Belviq works by activating the serotonin receptors in the brain, according to Dr. C. Joe Northup, medical director of Mercy Health – Healthy Weight Solutions in Fairfield.


“Activation of this receptor may help a person eat less and feel full after eating smaller amounts of food by controlling appetite,” he said.


Belviq can be taken by patients with a body mass index of 30 or higher or a BMI of 27 with a weight-related disease, he said. Patients should be under a doctor’s care and must be closely monitored when taking Belviq, Northup said.


In the study submitted to the FDA, nearly 50 percent of patients without type 2 diabetes lost at least 5 percent of their body weight — an average of 12 pounds, Northup said — compared with about 23 percent of patients treated with a placebo.


According to Northup, the most common side effects of Belviq in nondiabetic patients are headache, dizziness, fatigue, nausea, dry mouth and constipation. In diabetic patients, side effects include low blood sugar, headache, back pain, cough and fatigue. Other potential side effects of Belviq include symptoms such as confusion, restlessness, blood pressure changes, nausea, vomiting and loss of muscle coordination, he said. Another concern is the development of cardiac complications similar to those seen in fen-phen patients, Northup said.


“In general, any weight loss medication should be taken with caution,” he said. “ … It is unlikely that we will ever see a medication to replace portion control, healthy choices and exercise. With Belviq being so new to market, I would have some reservations as a patient taking this medication. Longer term studies are needed to determine if the average 12-pound weight loss will outweigh the risk of potential side effects.”

Rewards, risks of Belviq


Belviq may be an effective weight-loss tool for some people, according to Carla Metzler, a registered, licensed dietitian at Fort Hamilton Hospital.


“When used along with behavior modification, like dietary changes and increasing activity, these medications can expedite weight loss,” she said. “As people see faster results, they tend to be more committed to their weight-loss plans. This particular medication does not speed up a person’s system as medications like phentermine can, but works as an appetite suppressant by activating the serotonin 2C receptors in the brain. This appetite control can help individuals who are trying to control their caloric intake to stick with the dietary changes.”
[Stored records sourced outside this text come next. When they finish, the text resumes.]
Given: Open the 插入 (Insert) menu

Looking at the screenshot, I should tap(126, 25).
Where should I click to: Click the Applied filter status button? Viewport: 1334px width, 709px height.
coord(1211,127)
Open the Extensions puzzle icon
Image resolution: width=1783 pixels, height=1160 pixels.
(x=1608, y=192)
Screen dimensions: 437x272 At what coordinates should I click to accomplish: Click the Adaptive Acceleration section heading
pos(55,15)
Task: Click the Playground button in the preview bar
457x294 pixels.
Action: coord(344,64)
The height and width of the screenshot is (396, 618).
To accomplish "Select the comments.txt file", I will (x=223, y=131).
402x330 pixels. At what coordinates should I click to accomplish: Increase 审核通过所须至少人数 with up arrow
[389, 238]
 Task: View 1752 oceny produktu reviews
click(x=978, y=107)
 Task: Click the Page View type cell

As with any medication, there are a number of potential side effects, Metzler said. Medical supervision is required for safety, she said.


“My biggest concern is the fact that most doctors who prescribe these medications are not utilizing registered dietitians for the diet education and piece, which is key to long-term success with weight management,” Metzler said.


“These meds can help the patient lose the initial weight; however, without a long-term nutrition plan, the research indicates that the majority of the weight lost is re-gained, or actually a higher weight is reached.”


This nutrition plan includes a post-weight loss, weight management diet and activity plan to help keep the lost weight from being regained, according to Metzler. “Losing weight is sometimes the ‘easy’ part,” she said. “Keeping the weight off is the challenge and is the part [in which] I like to help my clients find real success.”



There are several alternatives to drugs like Belviq for those who want to lose weight, according to Dr. Donovan Teel II, a bariatric surgeon and the assistant medical director of the Weight Loss Surgery Center at Miami Valley Hospital in Dayton.


Alternatives include low-calorie diets, increasing exercise and surgical options, he said. Currently, the most popular and effective surgical procedures for weight loss include the laparoscopic sleeve gastrectomy and laparoscopic gastric bypass, according to Teel.